EXERCISE REQUIREMENTS = Please repeat the lines below exactly. Begin with the line containing "Bocconi University: Strategic" and go on through the line containing "Contact Us (519, 2412)".

*** RECORDS FOR THE EXERCISE ***

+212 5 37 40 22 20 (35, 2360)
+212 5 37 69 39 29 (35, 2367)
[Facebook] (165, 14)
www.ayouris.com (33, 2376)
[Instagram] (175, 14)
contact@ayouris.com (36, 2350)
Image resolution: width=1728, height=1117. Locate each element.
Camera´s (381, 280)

*** End of RECORDS FOR THE EXERCISE ***
*** RECORDS FOR THE EXERCISE ***

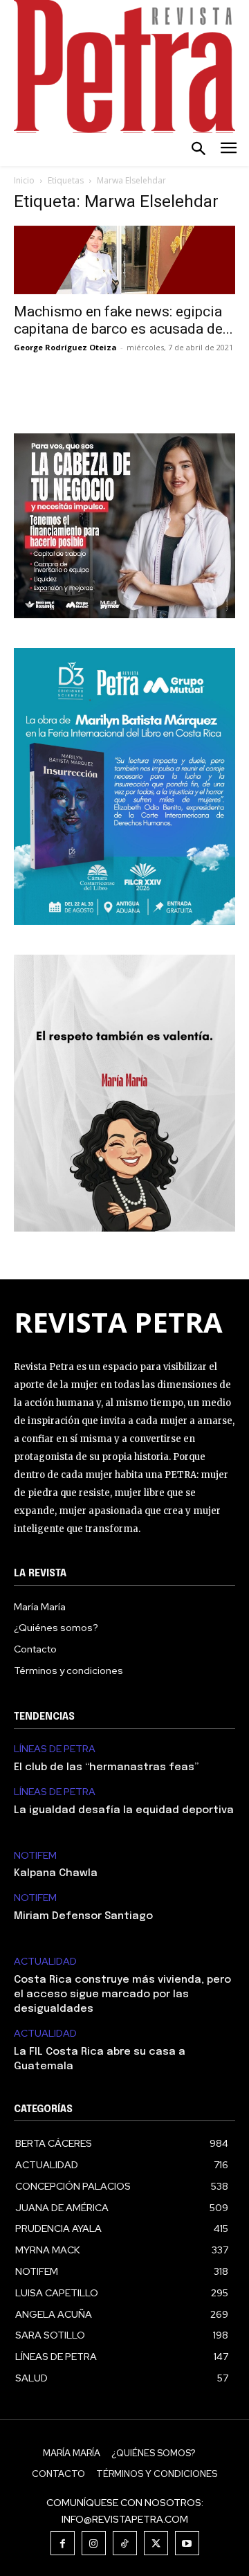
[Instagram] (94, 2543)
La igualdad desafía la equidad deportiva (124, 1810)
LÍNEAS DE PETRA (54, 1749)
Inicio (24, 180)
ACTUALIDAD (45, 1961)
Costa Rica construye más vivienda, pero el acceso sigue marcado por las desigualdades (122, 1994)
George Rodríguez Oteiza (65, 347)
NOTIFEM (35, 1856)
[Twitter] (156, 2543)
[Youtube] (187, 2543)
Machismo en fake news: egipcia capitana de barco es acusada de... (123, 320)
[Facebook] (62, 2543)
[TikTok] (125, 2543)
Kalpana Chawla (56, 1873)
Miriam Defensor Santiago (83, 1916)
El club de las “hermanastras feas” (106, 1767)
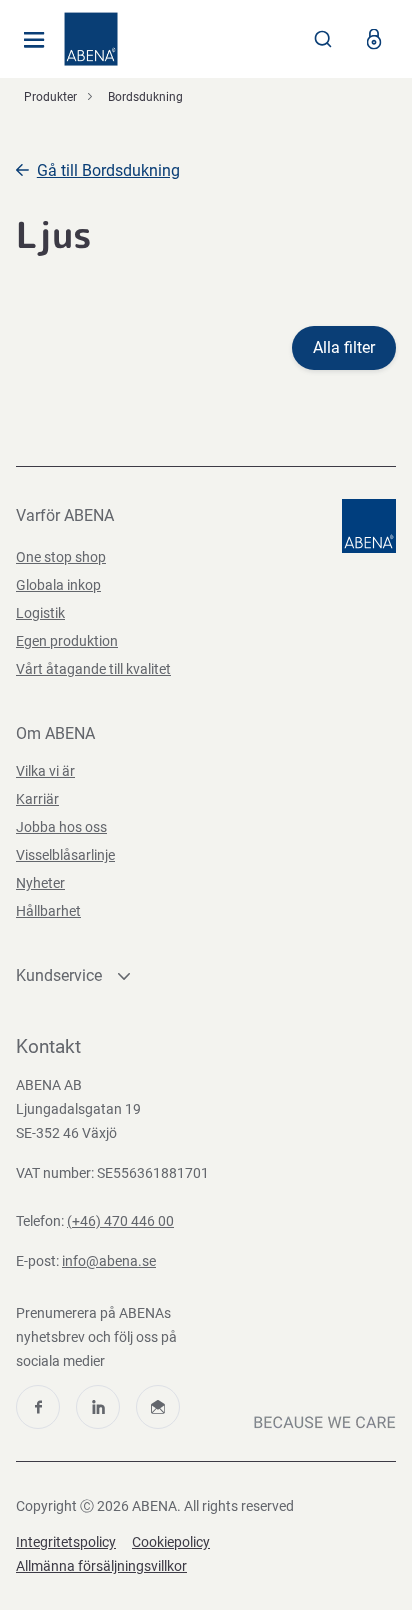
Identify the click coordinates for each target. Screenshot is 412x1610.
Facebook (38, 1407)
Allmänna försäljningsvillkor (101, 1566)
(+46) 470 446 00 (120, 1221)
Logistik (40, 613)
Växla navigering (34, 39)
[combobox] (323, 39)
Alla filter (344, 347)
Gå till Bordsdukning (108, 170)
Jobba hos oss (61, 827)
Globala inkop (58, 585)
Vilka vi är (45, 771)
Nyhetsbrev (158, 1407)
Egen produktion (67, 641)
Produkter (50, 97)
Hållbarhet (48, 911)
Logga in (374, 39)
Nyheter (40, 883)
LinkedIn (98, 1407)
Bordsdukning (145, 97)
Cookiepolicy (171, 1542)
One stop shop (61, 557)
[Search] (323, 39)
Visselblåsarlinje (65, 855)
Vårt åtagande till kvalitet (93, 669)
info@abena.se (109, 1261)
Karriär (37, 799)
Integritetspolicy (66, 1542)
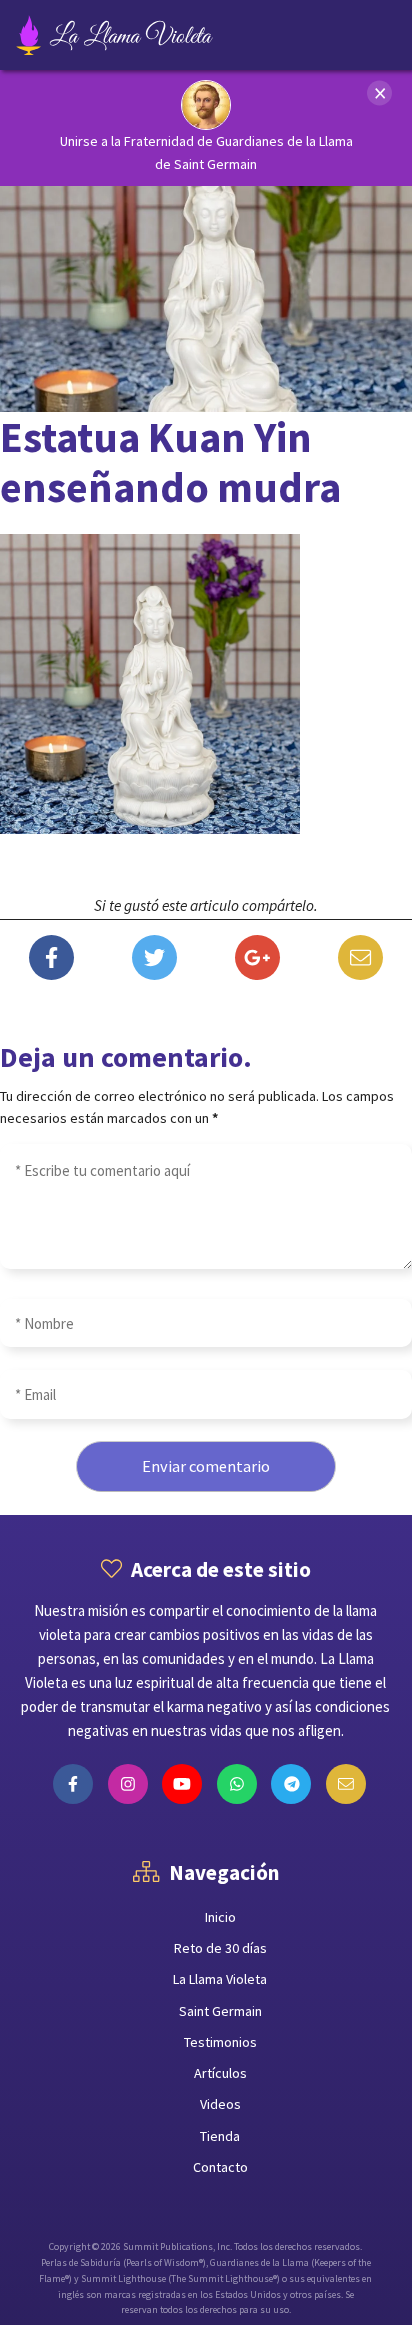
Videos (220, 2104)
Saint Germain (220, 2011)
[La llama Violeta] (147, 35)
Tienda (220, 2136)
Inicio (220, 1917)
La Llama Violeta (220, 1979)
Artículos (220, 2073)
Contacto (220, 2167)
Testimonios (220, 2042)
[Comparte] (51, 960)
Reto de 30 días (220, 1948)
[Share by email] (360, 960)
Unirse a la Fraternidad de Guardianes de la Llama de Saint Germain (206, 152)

*** End of RECORDS FOR THE EXERCISE ***
*** RECORDS FOR THE EXERCISE ***

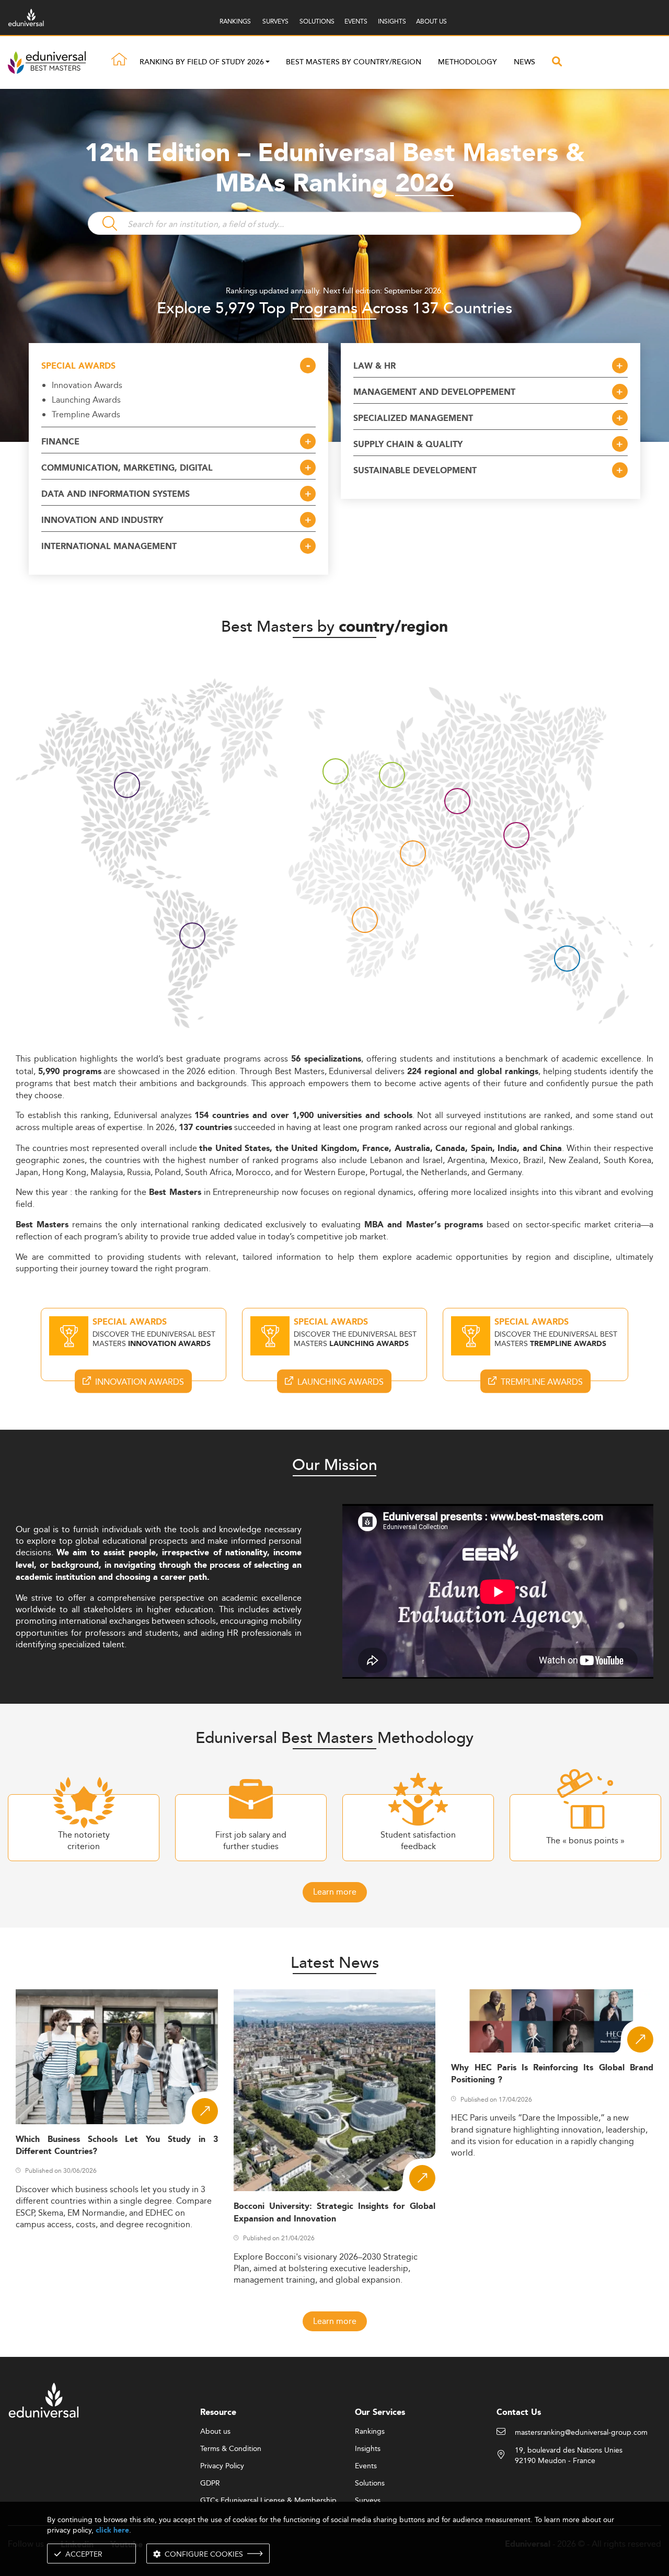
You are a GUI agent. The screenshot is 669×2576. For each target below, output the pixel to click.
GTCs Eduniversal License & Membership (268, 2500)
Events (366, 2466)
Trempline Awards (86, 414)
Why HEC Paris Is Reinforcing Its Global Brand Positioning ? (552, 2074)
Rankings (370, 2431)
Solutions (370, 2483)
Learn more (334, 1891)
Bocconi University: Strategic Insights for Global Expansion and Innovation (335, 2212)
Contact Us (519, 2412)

*** End of RECORDS FOR THE EXERCISE ***

OUTPUT OF THE TASK =
Bocconi University: Strategic Insights for Global Expansion and Innovation (335, 2212)
Contact Us (519, 2412)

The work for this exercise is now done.